▸ TASK OBJECTIVE:
Please set down the records exactly, keeping every line.

▸ DATASET ENTRIES:
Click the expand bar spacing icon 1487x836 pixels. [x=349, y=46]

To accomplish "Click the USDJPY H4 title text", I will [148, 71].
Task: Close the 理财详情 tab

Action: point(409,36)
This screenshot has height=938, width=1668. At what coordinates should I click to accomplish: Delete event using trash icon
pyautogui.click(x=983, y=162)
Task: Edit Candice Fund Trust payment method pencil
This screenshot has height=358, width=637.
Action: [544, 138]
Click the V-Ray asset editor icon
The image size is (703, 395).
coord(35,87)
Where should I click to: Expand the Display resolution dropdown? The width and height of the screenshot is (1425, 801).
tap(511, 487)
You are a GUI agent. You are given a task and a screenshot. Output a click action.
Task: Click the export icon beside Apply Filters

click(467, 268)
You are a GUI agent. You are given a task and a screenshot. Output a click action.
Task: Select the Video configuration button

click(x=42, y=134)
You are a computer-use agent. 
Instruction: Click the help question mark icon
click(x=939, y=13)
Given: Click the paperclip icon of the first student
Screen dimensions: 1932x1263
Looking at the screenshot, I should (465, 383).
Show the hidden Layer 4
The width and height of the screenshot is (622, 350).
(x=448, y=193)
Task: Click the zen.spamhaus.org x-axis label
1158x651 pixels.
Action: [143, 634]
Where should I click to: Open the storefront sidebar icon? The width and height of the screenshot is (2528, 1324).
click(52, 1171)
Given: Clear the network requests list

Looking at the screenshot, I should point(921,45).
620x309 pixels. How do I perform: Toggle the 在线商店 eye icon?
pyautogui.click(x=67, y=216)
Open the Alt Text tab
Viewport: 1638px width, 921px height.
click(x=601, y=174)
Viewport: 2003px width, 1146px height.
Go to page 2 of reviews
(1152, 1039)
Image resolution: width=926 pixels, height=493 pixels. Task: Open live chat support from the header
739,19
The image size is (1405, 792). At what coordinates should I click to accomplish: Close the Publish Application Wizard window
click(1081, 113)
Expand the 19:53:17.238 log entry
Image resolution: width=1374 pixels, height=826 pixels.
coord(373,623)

▸ EXERCISE OUTPUT:
Click the expand bar spacing icon 1487x836 pixels. [x=349, y=46]

To accomplish "Click the USDJPY H4 title text", I will [148, 71].
Task: Close the 理财详情 tab

Action: point(409,36)
This screenshot has height=938, width=1668. At what coordinates should I click to accomplish: Delete event using trash icon
pyautogui.click(x=983, y=162)
Task: Edit Candice Fund Trust payment method pencil
This screenshot has height=358, width=637.
Action: [544, 138]
Click the V-Ray asset editor icon
The image size is (703, 395).
coord(35,87)
Where should I click to: Expand the Display resolution dropdown? The width and height of the screenshot is (1425, 801).
tap(511, 487)
You are a GUI agent. You are given a task and a screenshot. Output a click action.
Task: Click the export icon beside Apply Filters

click(467, 268)
You are a GUI agent. You are given a task and a screenshot. Output a click action.
Task: Select the Video configuration button

click(x=42, y=134)
You are a computer-use agent. 
Instruction: Click the help question mark icon
click(x=939, y=13)
Given: Click the paperclip icon of the first student
Screen dimensions: 1932x1263
Looking at the screenshot, I should (465, 383).
Show the hidden Layer 4
The width and height of the screenshot is (622, 350).
(x=448, y=193)
Task: Click the zen.spamhaus.org x-axis label
1158x651 pixels.
Action: [143, 634]
Where should I click to: Open the storefront sidebar icon? The width and height of the screenshot is (2528, 1324).
click(52, 1171)
Given: Clear the network requests list

Looking at the screenshot, I should point(921,45).
620x309 pixels. How do I perform: Toggle the 在线商店 eye icon?
pyautogui.click(x=67, y=216)
Open the Alt Text tab
Viewport: 1638px width, 921px height.
click(x=601, y=174)
Viewport: 2003px width, 1146px height.
Go to page 2 of reviews
(1152, 1039)
Image resolution: width=926 pixels, height=493 pixels. Task: Open live chat support from the header
739,19
The image size is (1405, 792). At what coordinates should I click to accomplish: Close the Publish Application Wizard window
click(1081, 113)
Expand the 19:53:17.238 log entry
Image resolution: width=1374 pixels, height=826 pixels.
coord(373,623)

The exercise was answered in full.